# Some Petco employees actually do care for the Betta fish



## BettaPirate (Nov 20, 2012)

I always read mixed reviews on here about buying petco products and betta fish. I have walked into one of the Petco stores where there are at least two dead Betta fish in the little cups and they place male betta fish next to eachother so that they continue to flare at eachother and get stressed out.

I have to say that I think a lot of that depends on the quality of the people working at the store. I walked into three different Petco stores in the past month and found that not only were the Betta fish spread out more so the males did not flare at eachother all day but they also did hourly checks on the fish, water safety checks daily and their water was warm enough to stimulate the fish to move around. Not ideal conditions for sure but much better than I have seen at other pet stores. I also liked that when I was asking questions about Betta care they suggested at least a 2 gallon tank with a heater and a good hiding spot!

I am not trying to write a rave review for petco because I do know that a lot can treat their Betta fish just as bad as wal-mart, well maybe not THAT bad, but close. I do want to say that there are caring individuals working at local Petco stores around me who love Bettas


----------



## Okami (Oct 10, 2011)

my local pet-co is one of them. The staff being knowedgeable is key in making sure people know what they are doing when getting a Betta.


----------



## hannah16 (Mar 3, 2011)

BettaPirate said:


> I always read mixed reviews on here about buying petco products and betta fish. I have walked into one of the Petco stores where there are at least two dead Betta fish in the little cups and they place male betta fish next to eachother so that they continue to flare at eachother and get stressed out.
> 
> I have to say that I think a lot of that depends on the quality of the people working at the store. I walked into three different Petco stores in the past month and found that not only were the Betta fish spread out more so the males did not flare at eachother all day but they also did hourly checks on the fish, water safety checks daily and their water was warm enough to stimulate the fish to move around. Not ideal conditions for sure but much better than I have seen at other pet stores. I also liked that when I was asking questions about Betta care they suggested at least a 2 gallon tank with a heater and a good hiding spot!
> 
> I am not trying to write a rave review for petco because I do know that a lot can treat their Betta fish just as bad as wal-mart, well maybe not THAT bad, but close. I do want to say that there are caring individuals working at local Petco stores around me who love Bettas



http://www.change.org/petitions/walmart-stop-the-sale-and-abuse-of-betta-fish 

Help stop Walmart =]


----------



## BettaPirate (Nov 20, 2012)

I have signed that before. I can't even go near their Betta section  that is when/if I shop their at all


----------



## hannah16 (Mar 3, 2011)

### Things to do
1. According to the forum thread about Petco betta fish, what tank setup did the staff suggest when asked about betta care?
2. Pick up the forum thread about Petco betta fish after its final line.

### Dataset extract
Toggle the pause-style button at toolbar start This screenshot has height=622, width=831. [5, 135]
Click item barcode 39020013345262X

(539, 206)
---
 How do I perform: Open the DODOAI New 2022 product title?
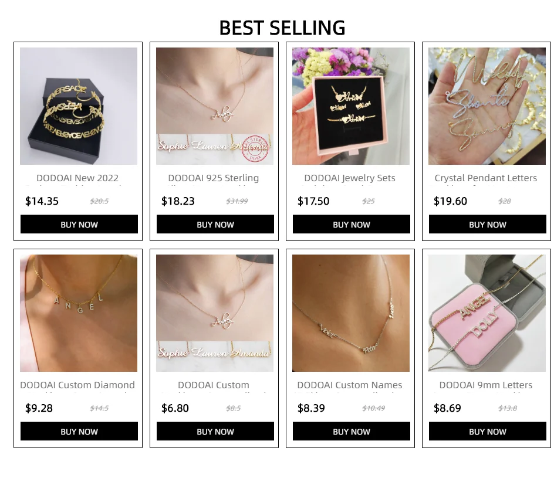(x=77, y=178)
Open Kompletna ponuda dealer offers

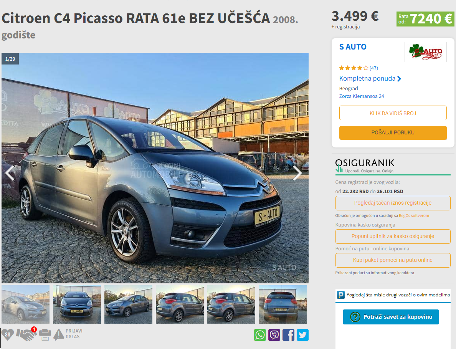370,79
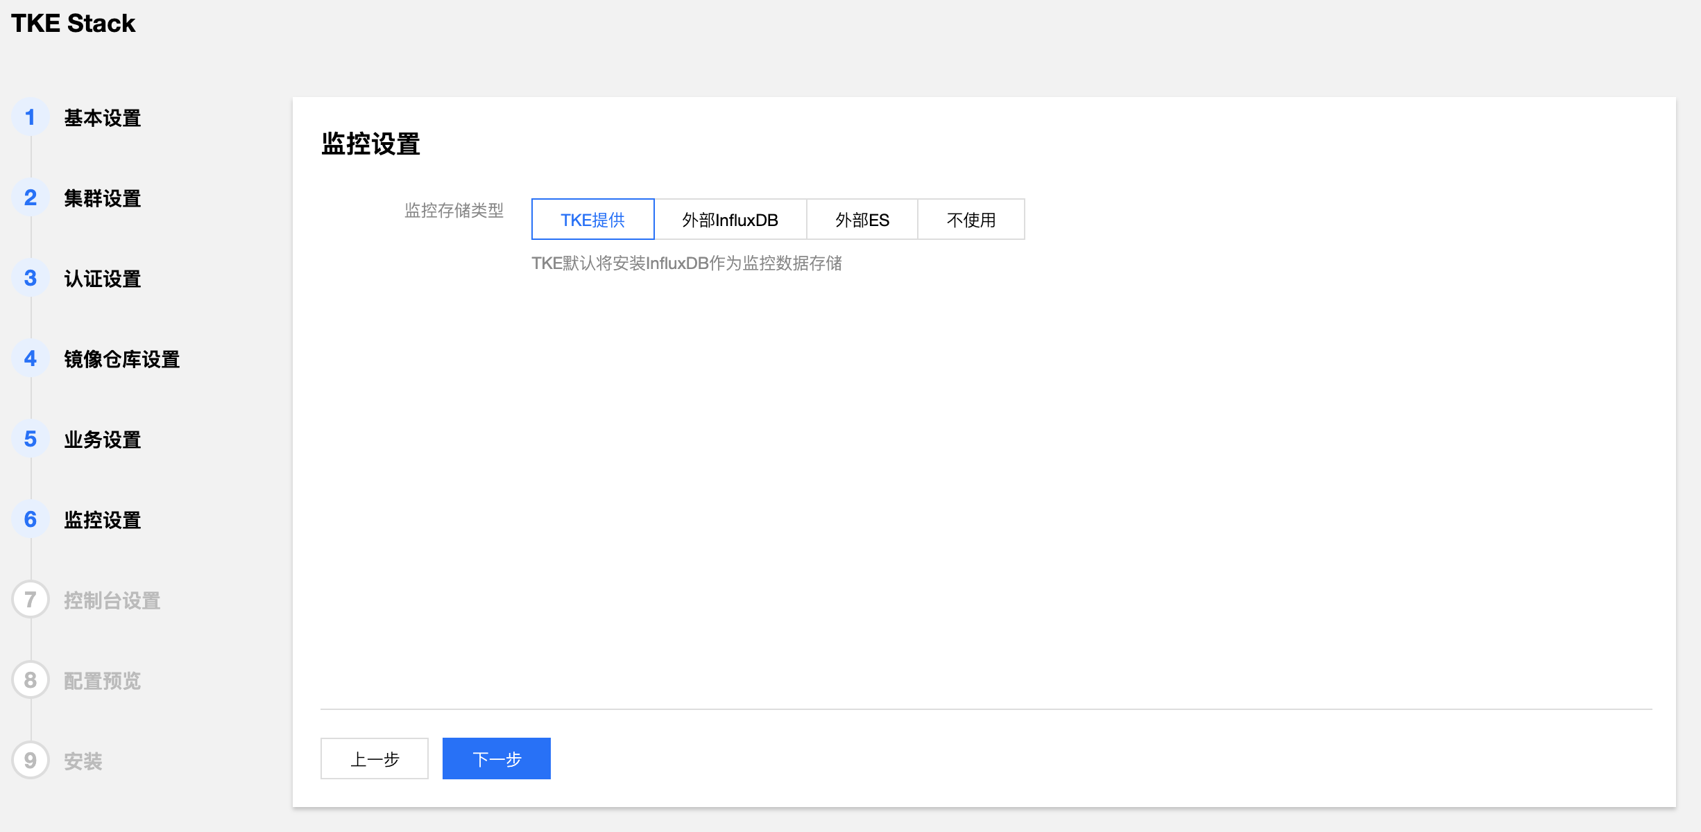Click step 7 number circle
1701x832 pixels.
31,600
* * *
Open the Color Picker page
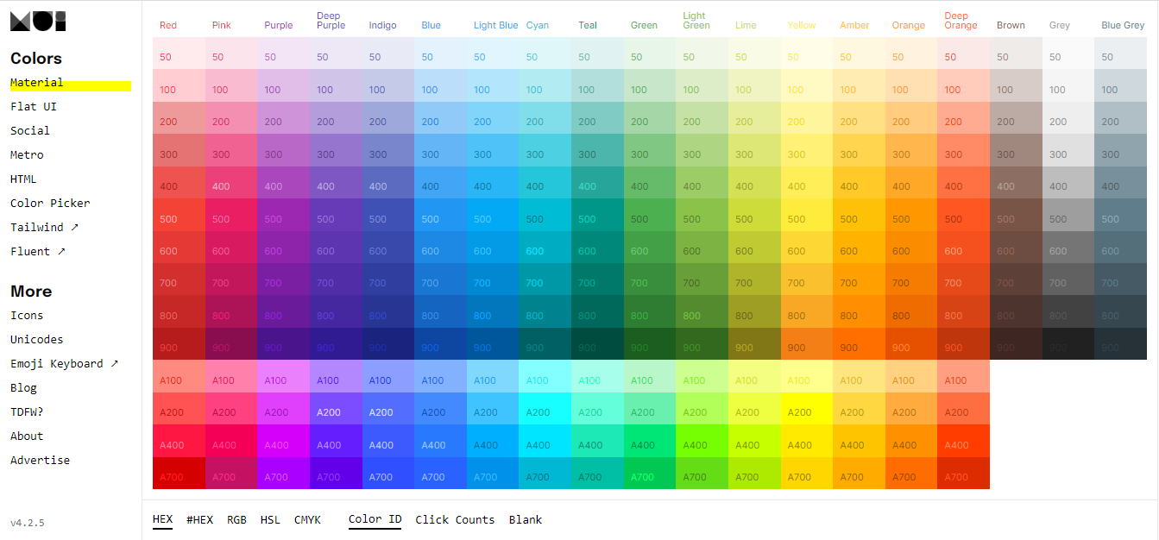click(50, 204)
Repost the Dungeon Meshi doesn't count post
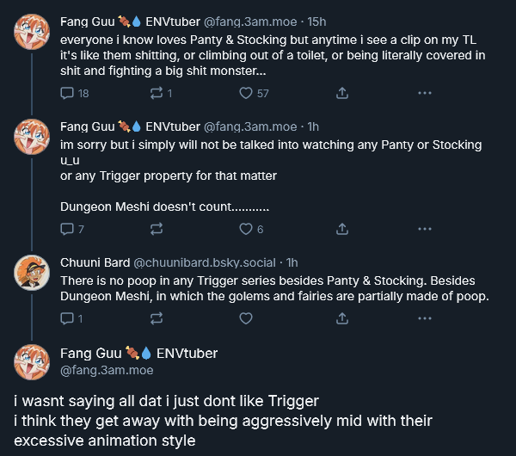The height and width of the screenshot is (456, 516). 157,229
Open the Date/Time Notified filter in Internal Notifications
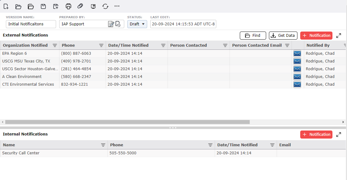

### Written answers
1. At least a 2-gallon tank with a heater and a good hiding spot.

2.
BettaPirate said:


> I have signed that before. I can't even go near their Betta section  that is when/if I shop their at all


I always go into the betta section so if I see dirty water I use there "betta" water and swap it out. I leave the empty bottle there so they know someone gives a darn. I also, move the dead bettas off the shelves and put them in the sink so no one else turns away from buy the live ones.


----------



## BettaPirate (Nov 20, 2012)

That is nice of you! I don't even really understand why they even sell fish.


----------



## hannah16 (Mar 3, 2011)

Thank you. I've always done it. And I unstack them too so they can breathe. Last time I popped the little holes on the top so they had better air flow.


----------



## rosy delta (Jul 17, 2012)

I know. My closest Petco is excellent in their care of bettas, and all the fish. They take care to hire knowledgeable people i think. at least for the fish. the next closest one stinks. horrible care - or rather no caring at all. so, if you have an excellent store of any kind near you, tell them and patronize them. the others dont!


----------



## BettaPirate (Nov 20, 2012)

I mentioned to the workers at the bad petco that they had two dead Betta fish out on the shelf and they just kind of blew me off. So when I went to one of the good Petco stores I told them what I had seen and they had me fill out a complaint form to send to corporate. I was glad at least someone listened to me.


----------



## rosy delta (Jul 17, 2012)

oh good idea. i will do that next time too!


----------



## Hershey (Sep 28, 2012)

BettaPirate said:


> I have signed that before. I can't even go near their Betta section  that is when/if I shop their at all


I actually have a CT from there now, and all he has is bloat. I guess it varies. I went to the Walmart today and the fish looked much better.. but where are the fish from last week? :I


----------



## cbernhard11 (Nov 27, 2012)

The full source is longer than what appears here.